§ **ACTIVITY**
Keep writing the look back at Luis Cruz's 2013 season with the Dodgers, starting right after its last sentence.

§ **PASSAGE SHOWN**
——————

2013 in brief: Sigh. /pops out
2014 status: Someone else’s problem.
Oh, lord. This isn’t going to be fun. I’ll say this for Luis Cruz, anyway: while I never really thought he was going to work out, I also never expected him to be that bad. I mean, he was so atrocious that April wasn’t over yet before we were openly calling for Juan Uribe to playing ahead of him, and while Uribe is now everyone’s favorite Uribear, do remember what we thought of him prior to the season.
But that’s getting ahead of ourselves here. For all the uncertainty around Matt Kemp, Carl Crawford, Hyun-jin Ryu, and others headed into the season, there was really no bigger question than what Cruz was, because there wasn’t really a backup plan once Scott Rolen turned them down.
That’s why we had a January post titled, conveniently, “No Bigger Question Than What Luis Cruz Is“:
Honestly, it puts us all in a very awkward position. Sure, we all hope that Cruz is for real, that he’s a solid player who helps this team win — an example, essentially, of “found money”, as opposed to the millions of real dollars spent on uncertainties like Carl Crawford. But objectively, it’s difficult to think that six weeks of good play — without walking, ever — overcomes 12 years of mediocrity, and the issue is that tons of fans aren’t thinking about this objectively — they’re 100% certain in their hearts that Cruz is the next big thing, that he’s the hard-working fighter who made his way through years of obstacles to finally become a local hero after getting the “chance he deserved”.
For the sake of winning Dodgers baseball, I sincerely hope we’re wrong about Cruz in 2013. For the sake of being able to trust any of our objective analysis in the future, it’d be a small measure of relief if we’re not. And for the sake of having different types of Dodger fans not be at each other’s throats, I hope it’s a happy medium — preferably one that involves having Cruz being a useful utility player while a more reliable option is in the starting lineup. Of course, that’s unlikely to happen at this point, so we’ll hope for the best.

——————

§ **EXERCISE DATA**
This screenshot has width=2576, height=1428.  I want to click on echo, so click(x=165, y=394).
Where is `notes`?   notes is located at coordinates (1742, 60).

——————

§ **OUTPUT OF THE EXERCISE**
Cruz actually had a pretty eventful spring, hitting four homers, starting a brawl in the World Baseball Classic, and striking up an unlikely friendship with Ryu, but as soon as the season started, all of our hope fell flat pretty much immediately. Cruz started the first five games, and he managed exactly zero hits in his first 19 times up.
With Hanley Ramirez injured, Justin Sellers struggling, and Uribe not yet clear of his 2011-12 stench, Cruz still received his fair share of playing time between short and third. Still, no one needed to get off to a fast start more badly than he did, and so it took only until April 22 (at which point he had a .087/.122/.087 line and 169 consecutive plate appearances without a non-intentional walk) that I’d already given up:
Yet here we are, nearly a month into the season, and we’re not here to merely talk about how Cruz has underperformed expectations. We’re unfortunately going to have to have a conversation about just how bad this has been on a historical scale. He’s already in the top six of post-integration Dodgers as far as most consecutive plate appearances without a walk, and at least Steve Garvey had 23 extra base hits (including eight homers) when he was somehow going two months without a walk in early 1982.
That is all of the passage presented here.